文部科学省の教員勤務実態調査で、小中学校教員の深刻な時間外労働が明らかになった。沖縄県内の教員の多くも月80時間が目安とされる「過労死ライン」を超えているとされ、病気休職の発生率は全国トップが続く。沖教組は「抜本的な対策を」と訴える。

(資料写真)教室

 ■「過労死ライン」上回る

 沖教組が2015年にまとめたアンケート(1122人回答)では、県内の幼小中の教職員の週平均の超勤は23時間36分。1カ月換算では94時間24分で、過労死の目安となる80時間を大きく上回る。ほぼ3割がこのラインを超え、100時間以上も15・9%を占めた。

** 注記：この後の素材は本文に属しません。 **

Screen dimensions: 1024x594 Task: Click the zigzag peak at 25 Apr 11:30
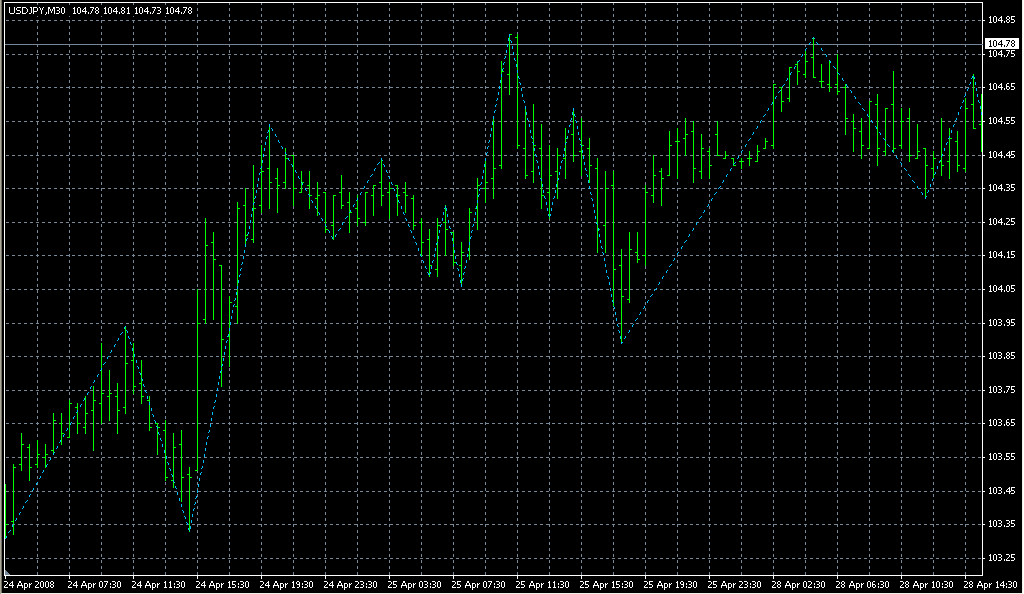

 文科省の調査とは手法や対象が違うので単純比較はできないが、危機的な水準にあるのは間違いない。

 ■学期末は特に忙しい

 県内の公立学校では昨年、出退勤時刻が十分に把握されていない問題が発覚。労働基準法に触れる可能性があるため、県立学校では今年1月から、出退勤時刻や早朝講座に要した時間を記録簿に入力して管理する方式を本格的に導入した。市町村立の小中学校でも、同様な取り組みが広がりつつある。

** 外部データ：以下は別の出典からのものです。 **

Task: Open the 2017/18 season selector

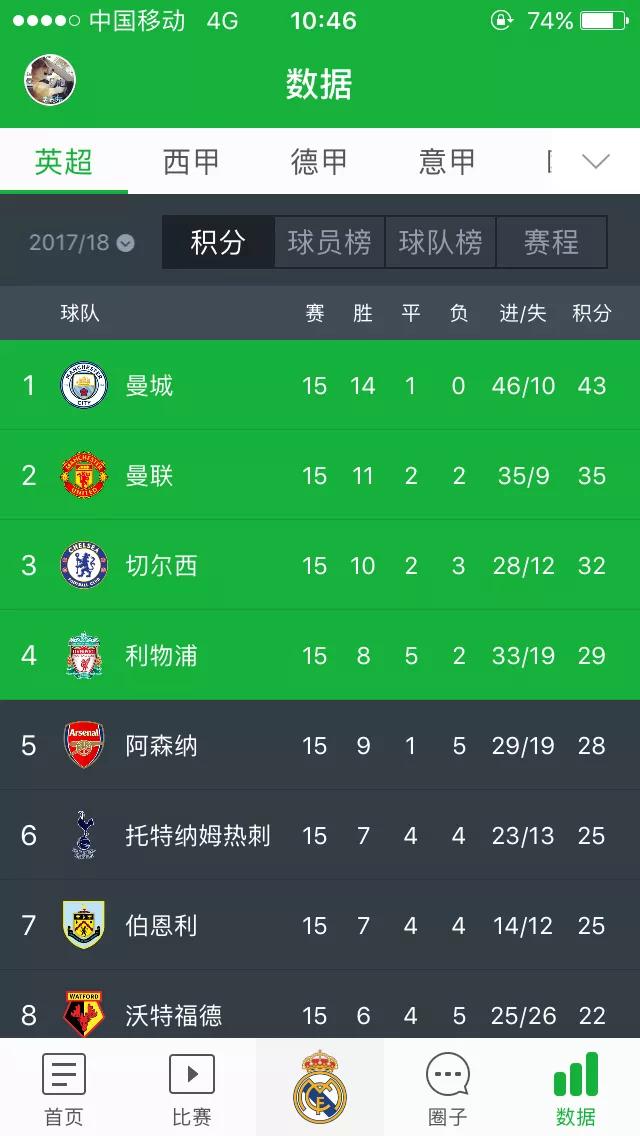Action: [77, 242]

 沖縄本島中部の女性教員は、3月の超勤が90時間を超えた。「成績をつけたり、資料を作ったり。学期末は特に忙しい」と話す。

 ■全国最悪の病休率

 県内教員の過重負担を裏付けるように、 職者の発生率は少なくとも2007年度から9年連続で全国ワースト。全国平均の3倍以上と突出している。

 沖教組の佐賀裕敏執行委員長は「学力向上対策などで教職員の多忙化に拍車が掛かっている。自宅で仕事をしている人も多い」と指摘。「調査結果は第一歩。教職員の健康や良好な教育環境を守るため、実効性のある負担軽減策を打ち出してほしい」と話している。